Gli uomini del Cnl, sfilando così vestiti, vollero significare che la gioventù antifascista armata aveva consentito loro di ritornare a una vita civile finalmente senza armi. In pace, con abiti in borghese, che non vuole dire abiti borghesi, come De Rita dovrebbe sapere. Gli uomini del Cln comprendevano bene il significato dei simboli, esperti di semiotica più di De Rita.

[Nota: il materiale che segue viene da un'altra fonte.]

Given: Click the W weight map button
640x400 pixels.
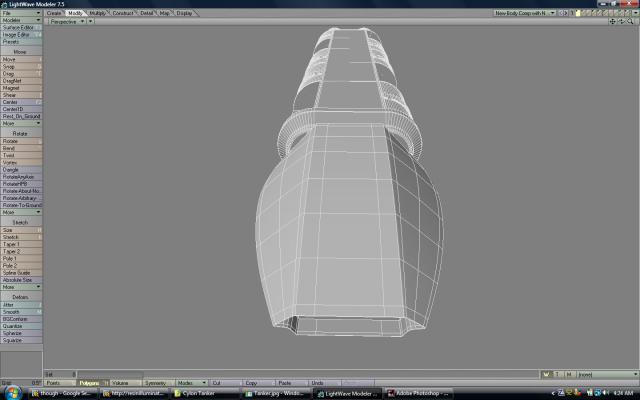Looking at the screenshot, I should (x=547, y=374).
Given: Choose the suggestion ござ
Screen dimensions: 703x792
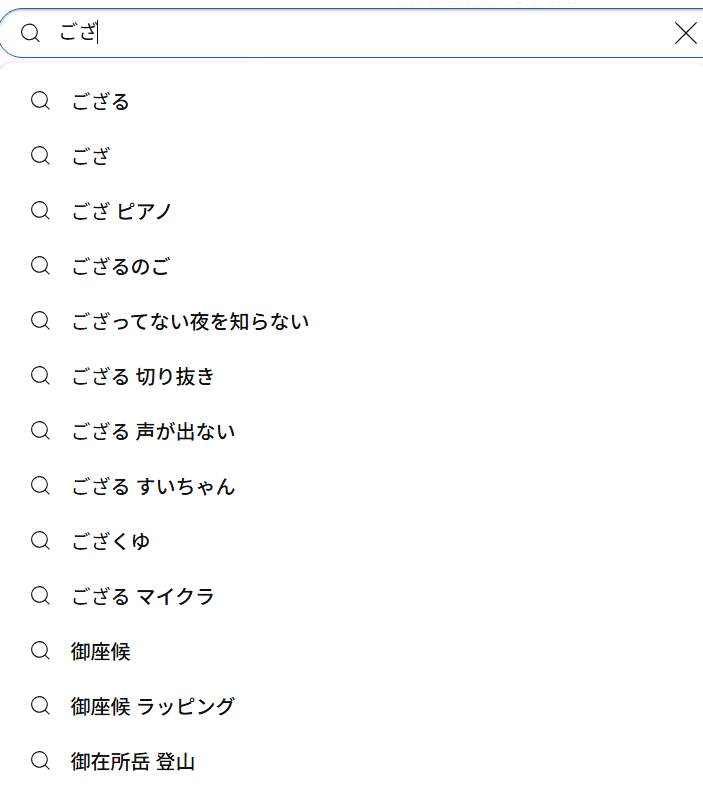Looking at the screenshot, I should click(352, 156).
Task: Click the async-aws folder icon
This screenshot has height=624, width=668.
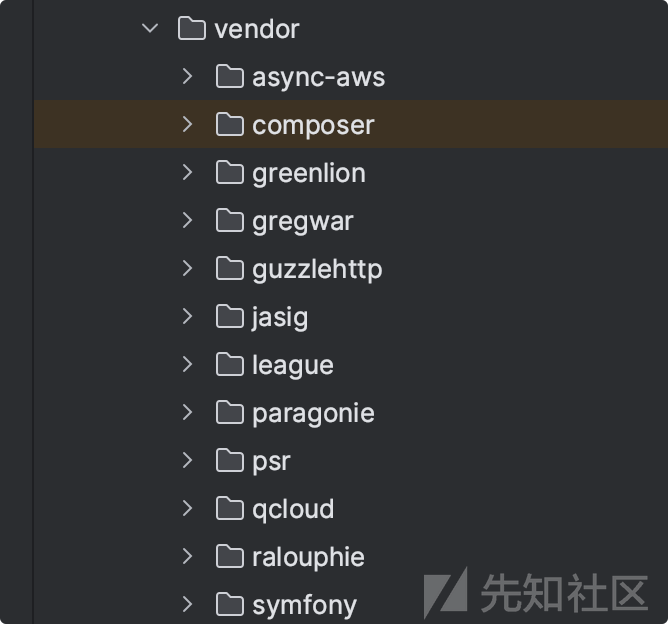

La nostra gioventù, quella che studia, quella civilmente impegnata, nel volontariato, nell’ambientalismo, per i diritti civili e sociali, non sa cosa significhi il 25 aprile? De Rita non conosce questa gioventù. E’ una gioventù innamorata della Resistenza, del 25 aprile, di Bella Ciao. La gioventù a cui mi riferisco non è tutta la gioventù. Forse sono in maggior numero gli indifferenti, non lo escludo.

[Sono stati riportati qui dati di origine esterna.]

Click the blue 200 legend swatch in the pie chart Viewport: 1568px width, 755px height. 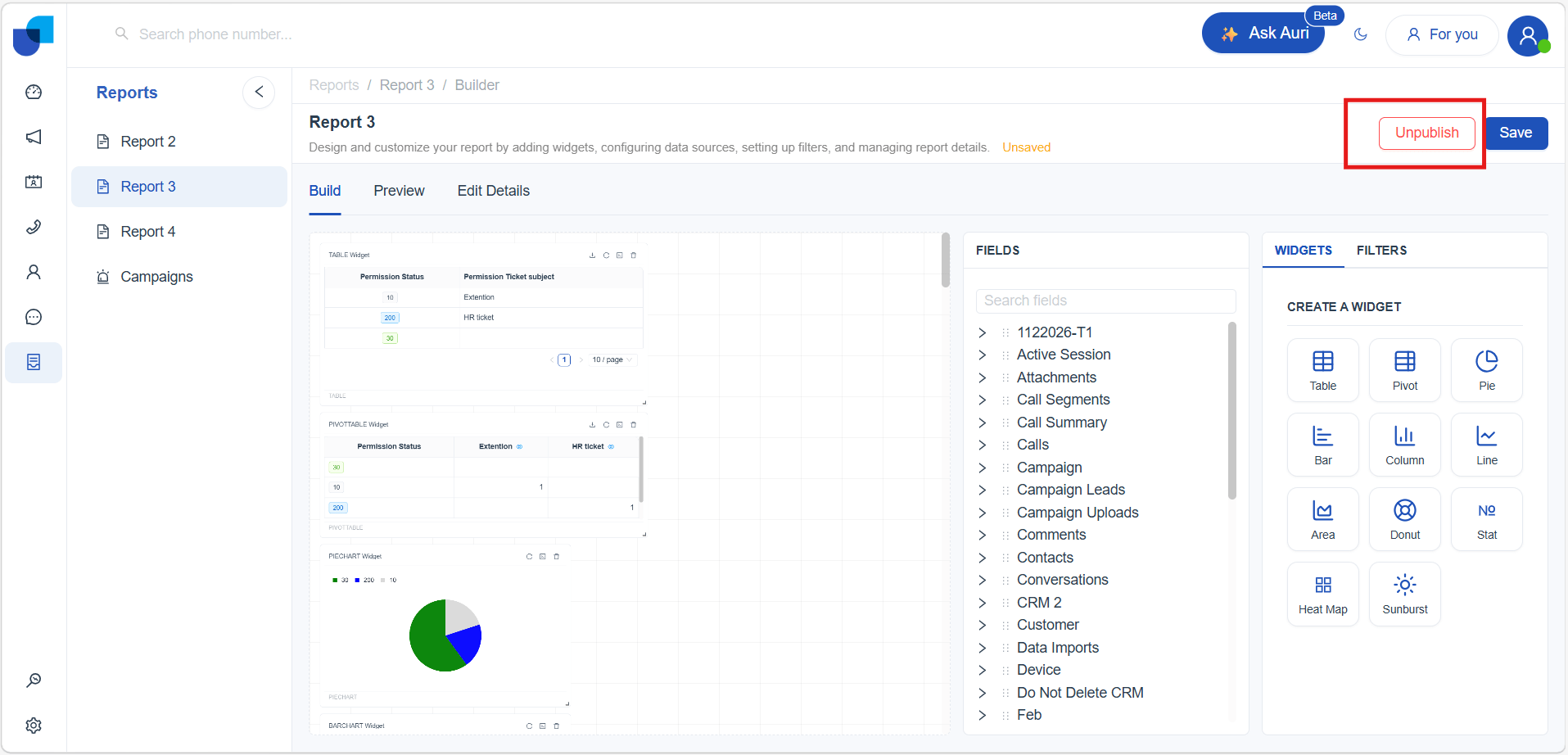(x=358, y=581)
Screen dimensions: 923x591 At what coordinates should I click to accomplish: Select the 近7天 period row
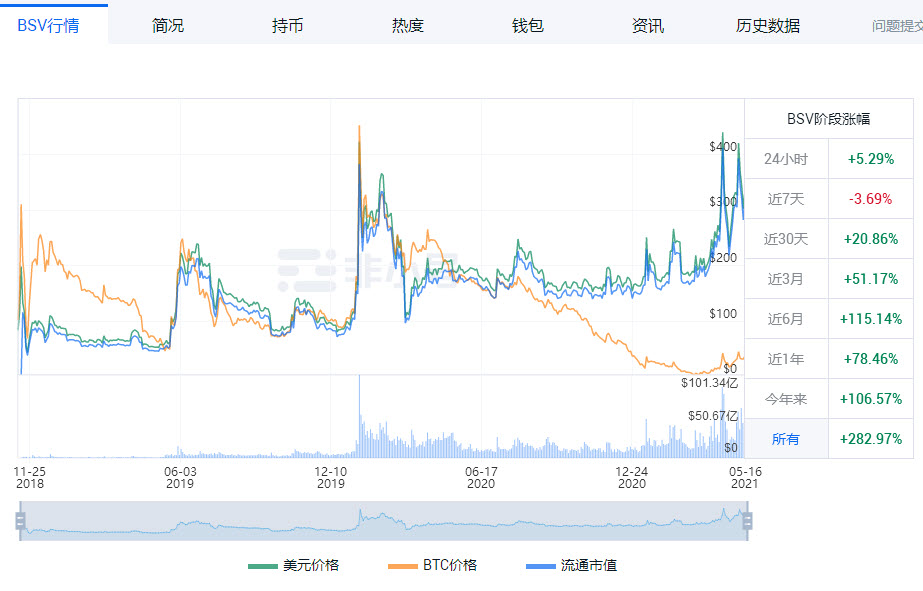[785, 199]
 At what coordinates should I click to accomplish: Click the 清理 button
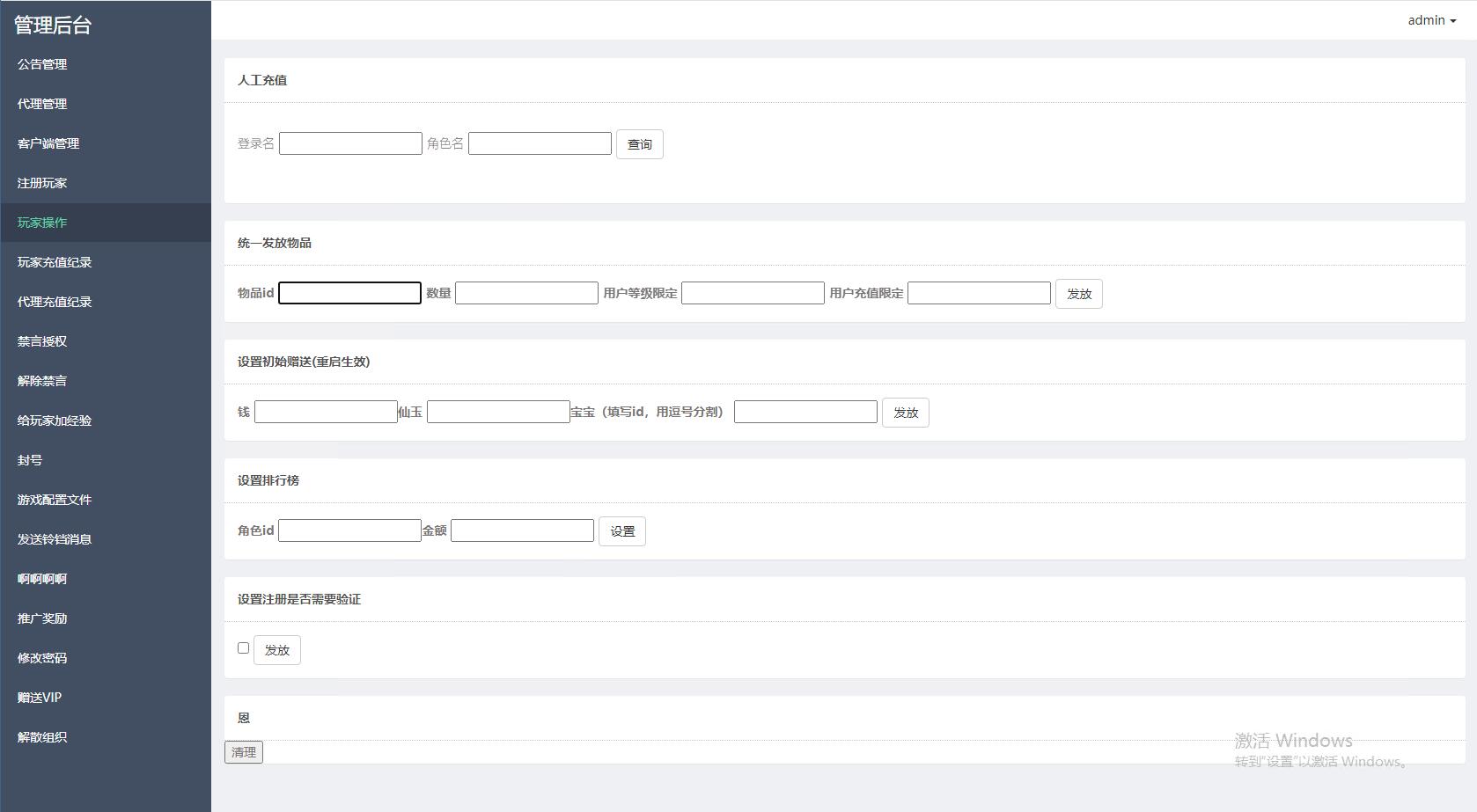click(244, 752)
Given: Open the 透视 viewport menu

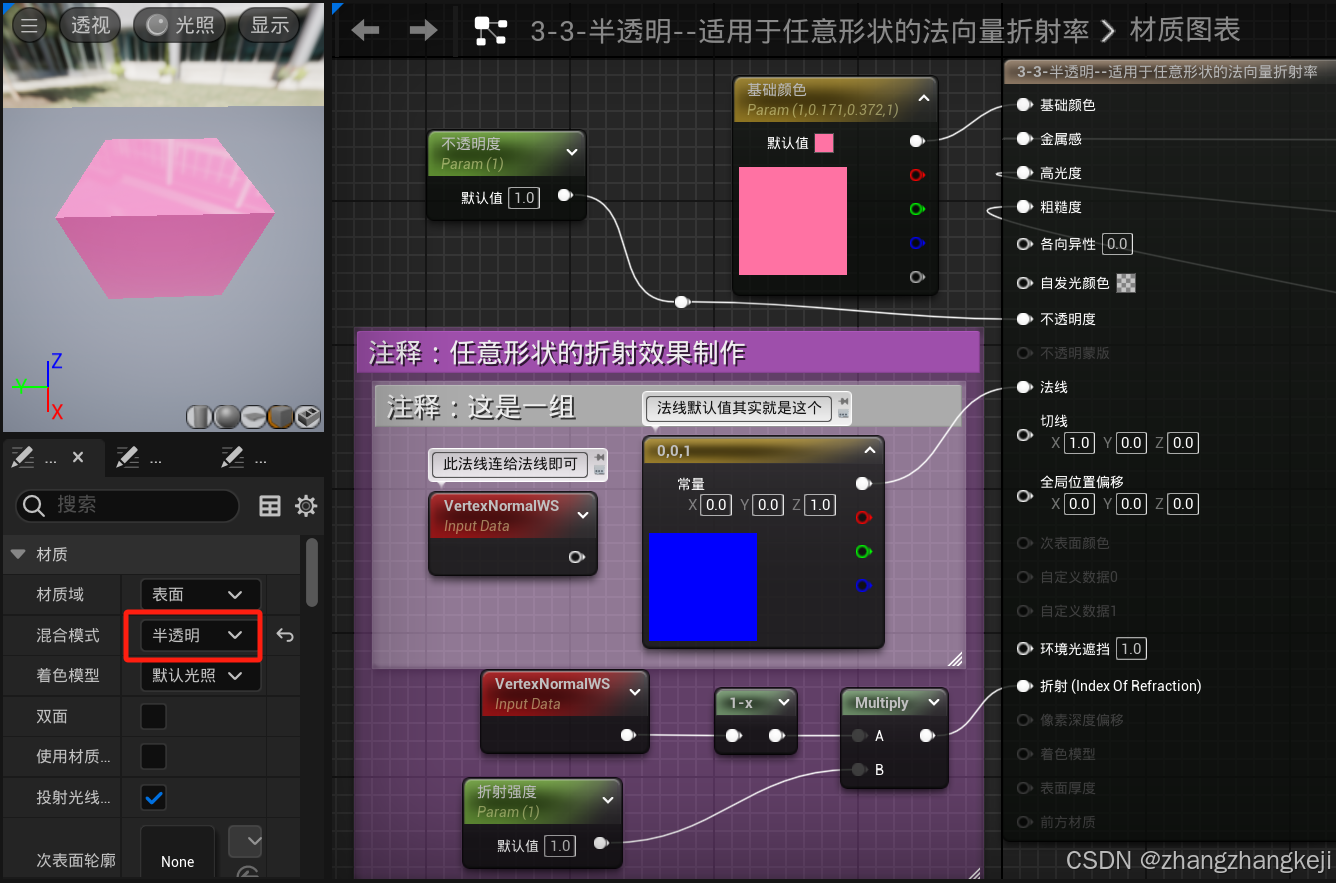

C’è anche una gioventù fascista o neofascista? C’è, si vede, si sente. Non si nasconde. E’ rumorosa. E’ di numero superiore alla gioventù antifascista, impegnata quotidianamente per l’attuazione della Costituzione, molto più di quanto non facciano molti parlamentari?

Non credo. Ma sono modi di essere giovani su fronti opposti, non c’è retorica di necessaria riconciliazione che tenga.

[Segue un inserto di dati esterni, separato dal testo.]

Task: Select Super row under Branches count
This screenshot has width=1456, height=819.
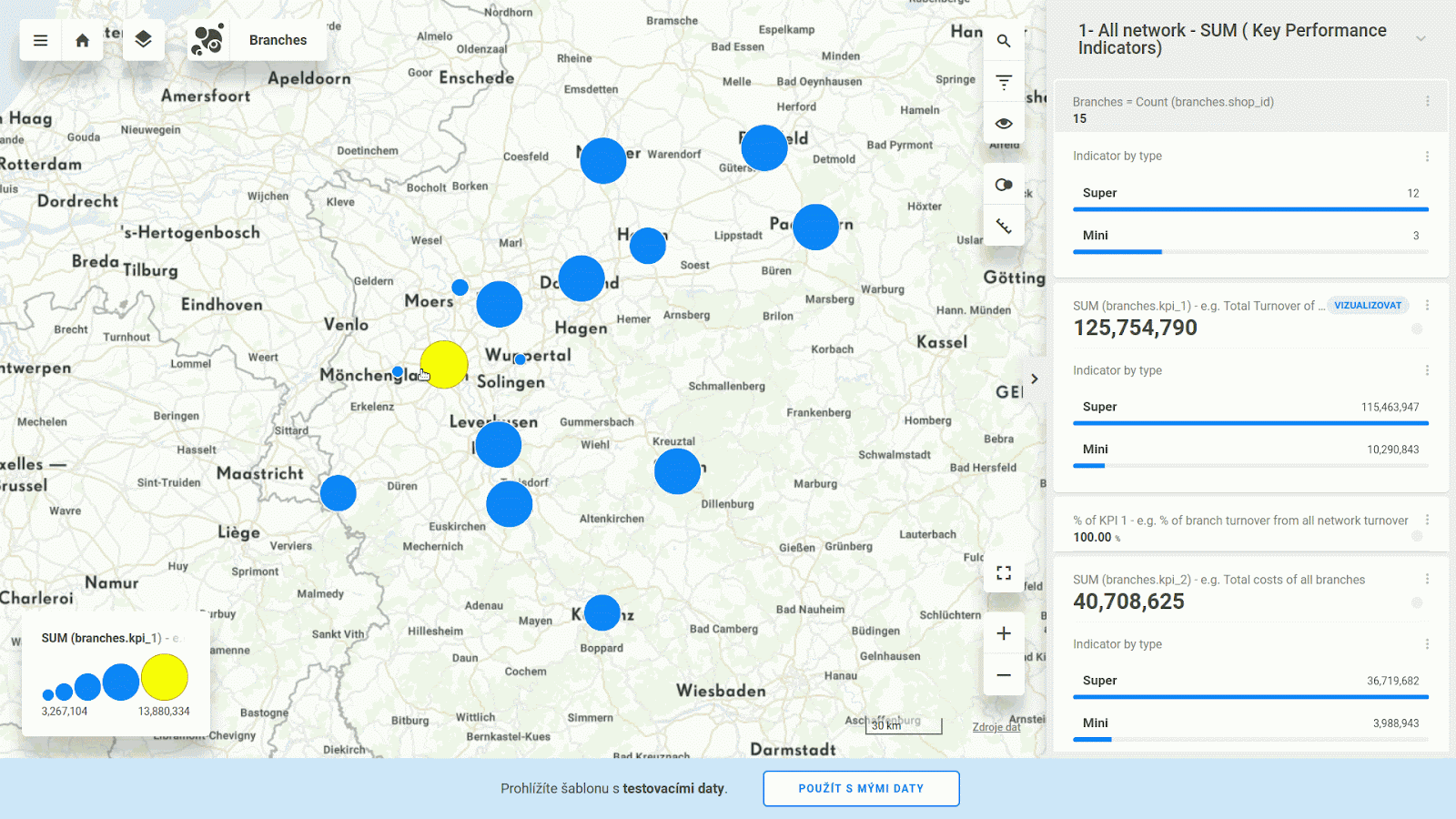Action: coord(1250,194)
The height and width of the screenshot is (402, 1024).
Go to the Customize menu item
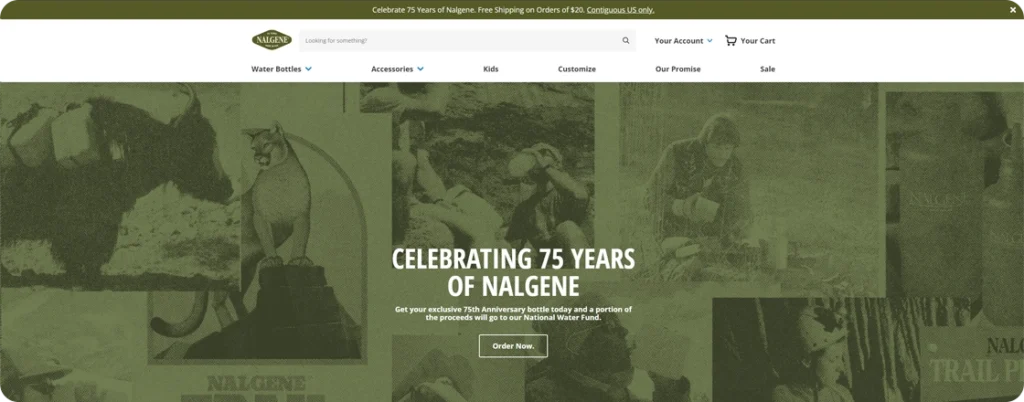point(577,69)
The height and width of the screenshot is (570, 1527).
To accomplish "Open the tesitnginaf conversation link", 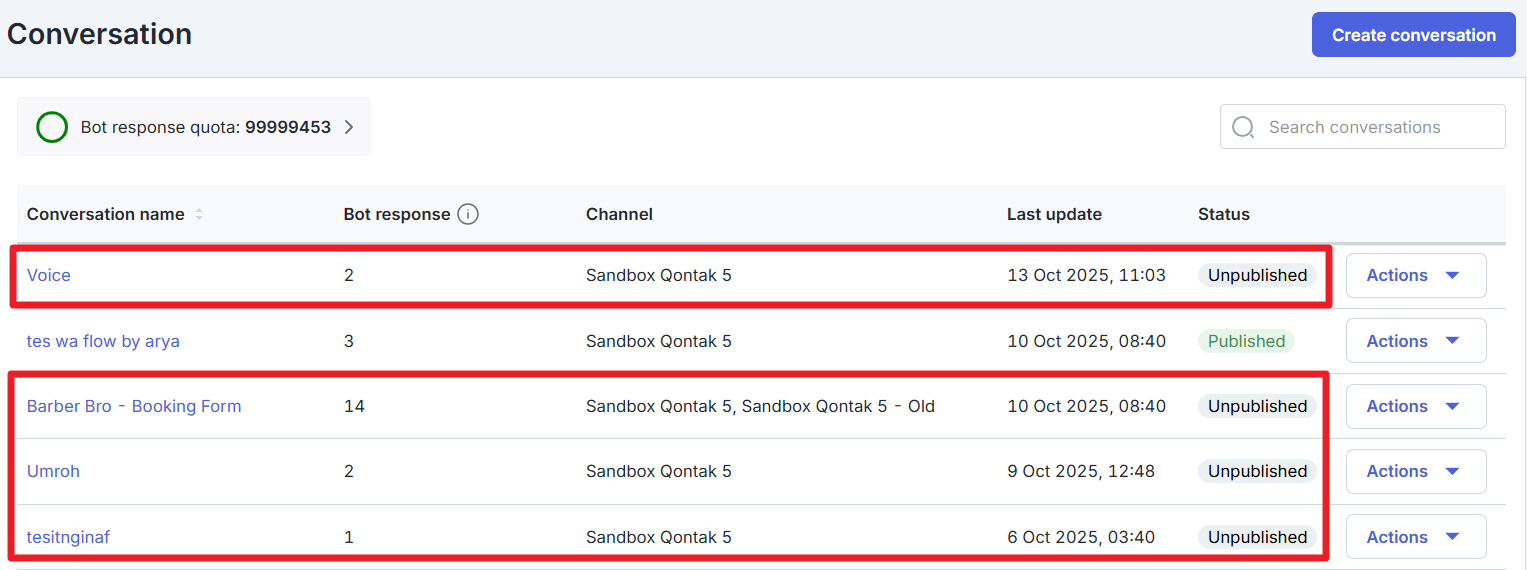I will [68, 537].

Piero Calamandrei disse che la patria era stata uccisa dal fascismo e che l’antifascismo l’avrebbe fatta rinascere. Recentemente Maurizio Viroli ci ha ricordato una espressione di Norberto Bobbio, che sceglieva le parole con cura. L’antifascismo deve essere intransigente e sprezzante.

Sprezzante? Certo, perché privo di valore, da disprezzare. E, aggiungeva Viroli, noi antifascisti siamo in difficoltà, se pensiamo di dovere comprendere e perdonare. Comprendere nell’accezione della comprensione storica dei fatti, premesse, contesti, conseguenze? Certamente. Ma comprensivi come con un fanciullo che, per inesperienza, ha sbagliato? Sicuramente no. Perdonare? Impossibile. Altri totalitarismi hanno compiuto altri disastri? Non è l’alibi per perdonare.

Nessuna tragedia della storia va perdonata semplicemente perché il perdono non è una categoria della storia e della politica.

Con questi pensieri sono andata alla cerimonia del 25 aprile, ben sapendo che questa data e la nostra Costituzione vengono ancora poco onorati. Avrebbero meritato, e meritano, molto più, e di meglio, di quanto il popolo italiano e i suoi rappresentanti abbiano fatto sino ad oggi.